Problem description: List every line in the listing below that contains the word "panel". Case counts.

Data provided:
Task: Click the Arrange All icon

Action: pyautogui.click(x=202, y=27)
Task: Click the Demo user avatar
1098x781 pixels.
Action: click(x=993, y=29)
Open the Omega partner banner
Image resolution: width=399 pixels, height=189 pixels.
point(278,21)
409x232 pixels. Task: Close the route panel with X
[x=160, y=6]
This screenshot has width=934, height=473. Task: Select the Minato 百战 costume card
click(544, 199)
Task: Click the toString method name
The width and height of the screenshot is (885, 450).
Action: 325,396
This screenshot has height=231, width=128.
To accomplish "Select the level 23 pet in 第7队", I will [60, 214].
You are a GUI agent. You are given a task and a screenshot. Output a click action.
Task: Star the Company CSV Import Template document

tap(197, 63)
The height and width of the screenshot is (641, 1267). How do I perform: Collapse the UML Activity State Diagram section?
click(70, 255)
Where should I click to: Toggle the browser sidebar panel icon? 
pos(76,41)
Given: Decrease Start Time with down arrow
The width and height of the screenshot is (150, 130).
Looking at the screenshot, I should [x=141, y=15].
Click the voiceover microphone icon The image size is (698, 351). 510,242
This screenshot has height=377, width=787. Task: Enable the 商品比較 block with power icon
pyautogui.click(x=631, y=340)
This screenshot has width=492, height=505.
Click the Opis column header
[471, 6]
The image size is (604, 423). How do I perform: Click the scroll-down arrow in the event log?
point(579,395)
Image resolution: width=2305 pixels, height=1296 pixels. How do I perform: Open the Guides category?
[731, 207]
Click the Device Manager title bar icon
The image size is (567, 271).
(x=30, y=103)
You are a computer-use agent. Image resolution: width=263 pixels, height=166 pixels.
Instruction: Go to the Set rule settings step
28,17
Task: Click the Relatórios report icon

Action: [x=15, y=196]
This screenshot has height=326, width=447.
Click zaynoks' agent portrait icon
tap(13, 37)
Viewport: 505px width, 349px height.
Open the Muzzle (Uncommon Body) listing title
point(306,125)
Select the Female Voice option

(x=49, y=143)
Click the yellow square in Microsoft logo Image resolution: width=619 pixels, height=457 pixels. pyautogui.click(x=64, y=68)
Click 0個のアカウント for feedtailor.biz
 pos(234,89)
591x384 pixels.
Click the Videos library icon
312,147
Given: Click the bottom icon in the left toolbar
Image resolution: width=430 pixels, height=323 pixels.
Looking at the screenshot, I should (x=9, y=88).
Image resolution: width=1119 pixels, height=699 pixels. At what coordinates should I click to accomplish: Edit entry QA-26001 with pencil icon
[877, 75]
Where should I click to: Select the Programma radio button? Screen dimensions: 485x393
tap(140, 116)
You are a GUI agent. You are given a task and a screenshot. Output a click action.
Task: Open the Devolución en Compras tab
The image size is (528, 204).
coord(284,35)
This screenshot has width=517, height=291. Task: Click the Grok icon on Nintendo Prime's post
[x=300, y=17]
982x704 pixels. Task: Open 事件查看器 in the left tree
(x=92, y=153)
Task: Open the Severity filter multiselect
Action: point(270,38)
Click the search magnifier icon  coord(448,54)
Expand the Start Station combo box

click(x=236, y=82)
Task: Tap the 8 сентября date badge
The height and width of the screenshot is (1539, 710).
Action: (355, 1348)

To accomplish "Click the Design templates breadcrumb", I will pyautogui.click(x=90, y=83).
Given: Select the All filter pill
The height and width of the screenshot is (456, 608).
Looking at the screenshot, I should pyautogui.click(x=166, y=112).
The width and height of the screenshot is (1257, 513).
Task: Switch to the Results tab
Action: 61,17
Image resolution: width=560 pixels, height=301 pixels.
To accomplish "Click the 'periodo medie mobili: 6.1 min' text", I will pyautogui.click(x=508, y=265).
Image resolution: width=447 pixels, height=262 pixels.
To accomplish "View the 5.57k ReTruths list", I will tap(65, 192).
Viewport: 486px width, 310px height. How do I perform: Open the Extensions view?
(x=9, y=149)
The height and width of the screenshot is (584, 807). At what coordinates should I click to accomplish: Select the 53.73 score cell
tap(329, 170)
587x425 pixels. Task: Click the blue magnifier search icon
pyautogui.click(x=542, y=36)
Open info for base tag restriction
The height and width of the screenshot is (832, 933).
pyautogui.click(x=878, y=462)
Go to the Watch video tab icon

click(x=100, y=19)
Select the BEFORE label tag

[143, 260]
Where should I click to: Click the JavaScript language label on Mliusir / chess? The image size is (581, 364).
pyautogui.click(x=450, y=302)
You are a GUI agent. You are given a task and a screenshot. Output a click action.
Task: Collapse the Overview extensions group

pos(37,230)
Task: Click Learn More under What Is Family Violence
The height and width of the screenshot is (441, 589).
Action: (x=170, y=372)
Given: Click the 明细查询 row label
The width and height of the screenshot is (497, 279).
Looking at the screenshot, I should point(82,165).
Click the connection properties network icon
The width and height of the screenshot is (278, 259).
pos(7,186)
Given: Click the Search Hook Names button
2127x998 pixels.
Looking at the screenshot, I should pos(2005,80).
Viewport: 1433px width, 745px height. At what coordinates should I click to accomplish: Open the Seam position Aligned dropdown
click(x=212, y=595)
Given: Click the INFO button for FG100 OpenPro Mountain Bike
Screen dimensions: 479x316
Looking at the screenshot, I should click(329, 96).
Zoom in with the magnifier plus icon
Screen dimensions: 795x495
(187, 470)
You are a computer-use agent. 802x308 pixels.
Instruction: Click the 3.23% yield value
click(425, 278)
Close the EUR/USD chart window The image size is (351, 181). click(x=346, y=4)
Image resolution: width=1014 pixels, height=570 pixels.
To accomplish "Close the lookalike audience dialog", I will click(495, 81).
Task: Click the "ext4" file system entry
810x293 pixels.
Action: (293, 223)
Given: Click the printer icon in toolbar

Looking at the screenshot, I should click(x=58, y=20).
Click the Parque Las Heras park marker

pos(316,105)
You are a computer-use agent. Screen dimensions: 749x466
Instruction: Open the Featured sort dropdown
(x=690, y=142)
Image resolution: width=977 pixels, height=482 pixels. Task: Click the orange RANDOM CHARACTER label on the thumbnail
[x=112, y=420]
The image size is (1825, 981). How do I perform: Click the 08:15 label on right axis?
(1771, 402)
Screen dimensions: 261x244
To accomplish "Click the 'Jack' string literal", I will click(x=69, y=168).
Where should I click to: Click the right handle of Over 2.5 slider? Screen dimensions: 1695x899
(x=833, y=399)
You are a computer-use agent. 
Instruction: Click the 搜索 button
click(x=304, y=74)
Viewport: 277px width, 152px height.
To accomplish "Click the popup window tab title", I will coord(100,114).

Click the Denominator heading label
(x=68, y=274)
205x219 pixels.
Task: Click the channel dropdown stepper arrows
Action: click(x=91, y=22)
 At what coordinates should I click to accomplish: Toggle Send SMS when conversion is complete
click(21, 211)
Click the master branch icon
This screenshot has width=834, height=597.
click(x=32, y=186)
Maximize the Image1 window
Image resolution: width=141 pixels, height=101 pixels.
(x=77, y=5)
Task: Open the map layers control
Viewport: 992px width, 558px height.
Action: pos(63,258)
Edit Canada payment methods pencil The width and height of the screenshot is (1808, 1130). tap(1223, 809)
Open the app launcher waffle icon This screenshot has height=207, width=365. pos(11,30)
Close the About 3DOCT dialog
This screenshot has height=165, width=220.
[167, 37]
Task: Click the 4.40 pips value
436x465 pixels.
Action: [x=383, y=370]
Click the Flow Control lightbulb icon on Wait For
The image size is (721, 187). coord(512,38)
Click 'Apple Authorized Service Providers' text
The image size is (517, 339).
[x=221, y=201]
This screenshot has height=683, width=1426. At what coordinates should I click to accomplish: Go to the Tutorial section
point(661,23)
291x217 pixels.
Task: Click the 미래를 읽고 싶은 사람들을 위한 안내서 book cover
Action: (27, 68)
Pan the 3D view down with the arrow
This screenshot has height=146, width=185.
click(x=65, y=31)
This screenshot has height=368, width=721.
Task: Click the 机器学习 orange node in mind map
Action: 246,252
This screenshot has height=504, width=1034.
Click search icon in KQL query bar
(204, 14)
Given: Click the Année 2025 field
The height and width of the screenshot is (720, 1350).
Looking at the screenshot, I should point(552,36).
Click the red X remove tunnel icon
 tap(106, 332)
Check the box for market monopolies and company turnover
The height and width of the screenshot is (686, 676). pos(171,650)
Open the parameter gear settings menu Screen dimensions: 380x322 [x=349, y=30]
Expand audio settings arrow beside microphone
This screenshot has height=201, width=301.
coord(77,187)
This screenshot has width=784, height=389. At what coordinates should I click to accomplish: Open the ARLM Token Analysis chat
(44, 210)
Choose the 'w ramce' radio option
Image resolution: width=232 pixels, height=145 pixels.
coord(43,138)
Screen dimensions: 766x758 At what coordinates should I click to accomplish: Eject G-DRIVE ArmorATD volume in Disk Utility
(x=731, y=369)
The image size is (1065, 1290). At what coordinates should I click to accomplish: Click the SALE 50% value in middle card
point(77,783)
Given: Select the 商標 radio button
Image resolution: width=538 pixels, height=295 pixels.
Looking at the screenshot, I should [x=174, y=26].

Reply:
409x232 pixels. Task: Close the route panel with X
Where should I click to: Toggle the browser sidebar panel icon? 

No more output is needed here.